To ensure that retractions are handled according to publication best practice and following COPE retraction guidelines, Journal of Science and Education (JSE) adopts the following retraction process:
- An article requiring potential retraction is brought to the journal editor's attention.
- The journal editor should follow the step-by-step guidelines according to the COPE flowcharts (including evaluating a response from the author of the article in question).
- Before any action is taken, the editor's findings should be sent to the Ethics Advisory Board. The purpose of this step is to ensure a consistent approach in accordance with industry best practices.
- The final decision as to whether to retract is then communicated to the author and, if necessary, any other relevant bodies, such as the author's institution on occasion.
- The retraction statement is then posted online and published in the next available issue of the journal (see below for more details of this step).
Note that if authors retain the copyright for an article, this does not mean they automatically have the right to retract it after publication. The integrity of the published scientific record is of paramount importance, and COPE’s Retraction Guidelines still apply in such cases.
Register Journal should consider issuing a correction if:
- A small part of an otherwise reliable publication reports flawed data or proves to be misleading, especially if this is the result of honest error.
- The Author or Contributor list is incorrect (e.g., a deserving author has been omitted or someone who does not meet authorship criteria has been included).
Corrections to peer-reviewed content fall into one of three categories:
- Publisher correction (erratum): to notify readers of a critical error made by publishing/journal staff (usually a production error) that has a negative impact on the publication record or the scientific integrity of the article, or on the reputation of the Authors or the journal.
- Author correction (corrigendum): to notify readers of an important error made by the Authors, which negatively impacts the publication record or the scientific integrity of the article or the reputation of the Authors or the journal.
- Addendum: an addition to the article by its Authors to explain inconsistencies, to expand the existing work, or otherwise explain or update the information in the main work.
The decision of whether a correction should be issued is made by the Editor(s) of a journal, sometimes with advice from Reviewers or Editorial Board members. Handling Editors will contact the Authors of the paper concerned with a request for clarification, but the final decision about whether a correction is required and which type rests with the Editors.

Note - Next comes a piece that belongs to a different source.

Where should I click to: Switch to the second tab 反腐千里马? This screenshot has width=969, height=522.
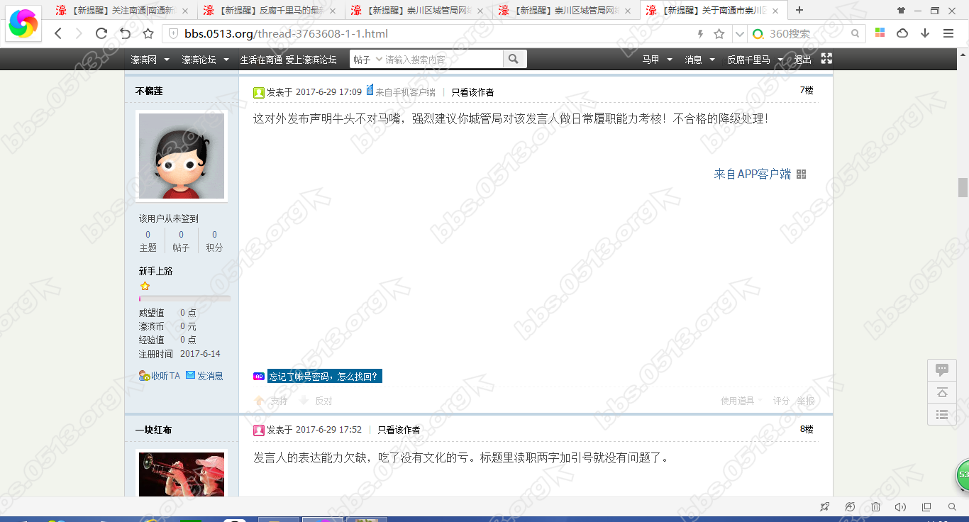coord(269,11)
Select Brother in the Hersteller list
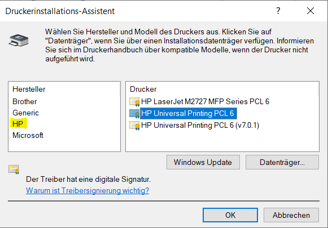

In an extremely limited number of cases, it may be necessary to remove a published article from our online platform. This will only happen if an article is clearly defamatory, or infringes others’ legal rights, or where the article is, or we have good reason to expect that it will be, the subject of a court order, or where the article if acted upon, may pose a serious health risk. In such circumstances, while the article's metadata (i.e., title and author information) will be retained, the text will be replaced with a screen indicating that the article has been removed for legal reasons.
In cases where an article, if acted upon, may pose a serious health risk, the Authors of the original paper may wish to retract the flawed original and replace it with a corrected version. Under such circumstances, the above procedures for retraction will be followed with the difference that the article retraction notice will contain a link to the corrected re-published article together with a history of the document.